The pandemic's opportunity for food retaliers to recognize farmers' values and lead transformative change

Anna Triponel

July 20, 2020

In its recent briefing paper From Risk to Resilience: A Good Practice Guide for Food Retailers Addressing Human Rights in Their Supply Chains, nonprofit advocacy organization Oxfam shares practices that companies in the food sector can take to address the risks and impacts of worker exploitation in their supply chains. As food systems are increasingly stressed by the COVID-19 pandemic, retailers have the “opportunity to not just gradually adopt good practices but to fundamentally shift the core business model” in order to better protect human rights.

To reach these insights, Oxfam held interviews with 26 key stakeholders and analyzed the results of its latest Supermarket Scorecard, which rates the effectiveness of grocery companies’ policies and practices to protect human rights in their value chains.

Below are some of the top-line findings and recommendations of the report:

Human rights practices of companies are improving: Many food retailers globally are increasingly taking steps to protect human rights in their operations and supply chains.
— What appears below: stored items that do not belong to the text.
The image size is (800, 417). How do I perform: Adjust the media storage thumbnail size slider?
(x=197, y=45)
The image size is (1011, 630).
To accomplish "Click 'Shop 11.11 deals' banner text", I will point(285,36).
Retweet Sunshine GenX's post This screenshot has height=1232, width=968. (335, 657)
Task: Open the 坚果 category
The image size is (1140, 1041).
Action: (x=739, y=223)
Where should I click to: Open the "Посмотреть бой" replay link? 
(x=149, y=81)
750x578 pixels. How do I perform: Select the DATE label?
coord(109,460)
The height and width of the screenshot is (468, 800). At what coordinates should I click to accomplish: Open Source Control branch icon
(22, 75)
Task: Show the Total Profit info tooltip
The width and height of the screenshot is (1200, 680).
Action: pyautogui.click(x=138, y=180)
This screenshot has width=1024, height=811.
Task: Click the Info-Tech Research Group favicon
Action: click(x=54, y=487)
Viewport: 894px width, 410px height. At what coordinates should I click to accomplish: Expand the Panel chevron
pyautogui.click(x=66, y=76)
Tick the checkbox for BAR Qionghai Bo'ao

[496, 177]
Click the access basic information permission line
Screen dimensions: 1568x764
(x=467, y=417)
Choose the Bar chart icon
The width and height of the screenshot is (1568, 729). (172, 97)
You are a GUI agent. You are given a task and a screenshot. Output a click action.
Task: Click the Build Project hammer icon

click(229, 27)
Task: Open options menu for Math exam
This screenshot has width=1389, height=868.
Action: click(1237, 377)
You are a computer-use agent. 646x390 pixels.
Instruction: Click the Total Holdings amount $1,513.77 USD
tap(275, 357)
Oxfam highlights the below practices that companies, their suppliers, and their investors are taking:

  • “Human rights policies are becoming stronger;
  • Several retailers have committed to undertake and publish Human Rights Impact Assessments;
  • Initiatives to address recruitment fees are gathering momentum;
  • Some suppliers recognizing the value of trade unions and collective bargaining;
  • Investors are paying more attention to the Social pillar in Environmental, Social and Governance issues (ESG);
  • Increased transparency of supply chains is fast becoming the new normal; and
  • It is becoming more common for companies to make public commitments to living wages, living incomes and gender strategies.”

However, “transformative change” is still needed to meaningfully protect the human rights of workers and small-scale food producers in food supply chains. Companies must address structural challenges in the food sector by “embrac[ing] changes to their core business model.” Oxfam highlights four changes that companies should undertake:

1. “Embedding human rights responsibilities in corporate governance and the company’s purpose, and ensure respect for human rights is measured, managed and reported”:

  • Human rights issues should be regularly discussed at meetings of senior management and the board of directors
  • Financial performance can be linked to performance on social issues by “including human rights metrics in the targets and KPIs on which executive compensation is based”

2. “[E]nsuring that suppliers win business based on their own good practices, prices reflect the cost of sustainable production and a fair share of value demonstrably reaches the women and men producing food products”:

  • Employees directly responsible for purchasing and supply chain management should “not only be trained on labour and human rights good practices but become champions of human rights due diligence”
  • Suppliers should be prioritized based on their policies, practices and performance on human rights issues
  • Suppliers and their workers should have feedback channels to detail human rights concerns to the retailer and to their employer (in the case of supply chain workers)
  • Food retailers should take steps to ensure that market stressors like the COVID-19 pandemic do not adversely impact human rights in their supply chains
  • Product certifications should evolve to better indicate performance on human rights topics, in order to help consumers choose products that are better for workers

3. “Engaging investors on what it takes to address the ‘social’ in ESG issues effectively and the implications for the role of investors”:

  • Companies should increase their public disclosures on human rights issues in the supply chain
  • Companies can also engage with their investors to “make the case for replacing the current focus on short-term shareholder value with a long-term, stakeholder value approach that will ultimately reduce investor risk and assure sustainable returns”

4. “Advocacy to governments to ensure that all companies are obliged to meet the same regulatory requirements to protect human and labour rights in their food supply chains and no-one gets a competitive advantage from workforce exploitation”:

  • Companies should use their leverage to influence government policies in the places where they operate and source, in order to bring about legislation that will improve human rights and labour conditions
  • They should also work with other companies and associations in the food retail industry to collectively support this type of change, for example by supporting mandatory human rights due diligence legislation

Source: Oxfam, From Risk to Resilience: A Good Practice Guide for Food Retailers Addressing Human Rights in Their Supply Chains (July 2020)

“For too long, vital food workers have been treated as though they were almost expendable, a kind of human commodity for the efficient delivery of ‘just in time’ food units. The global pandemic brings an opportunity for industry to recognize workers’ and farmers’ true value, and to understand that failure to ensure their wellbeing could result in food supply chain disruptions and, in turn, affect their business continuity.”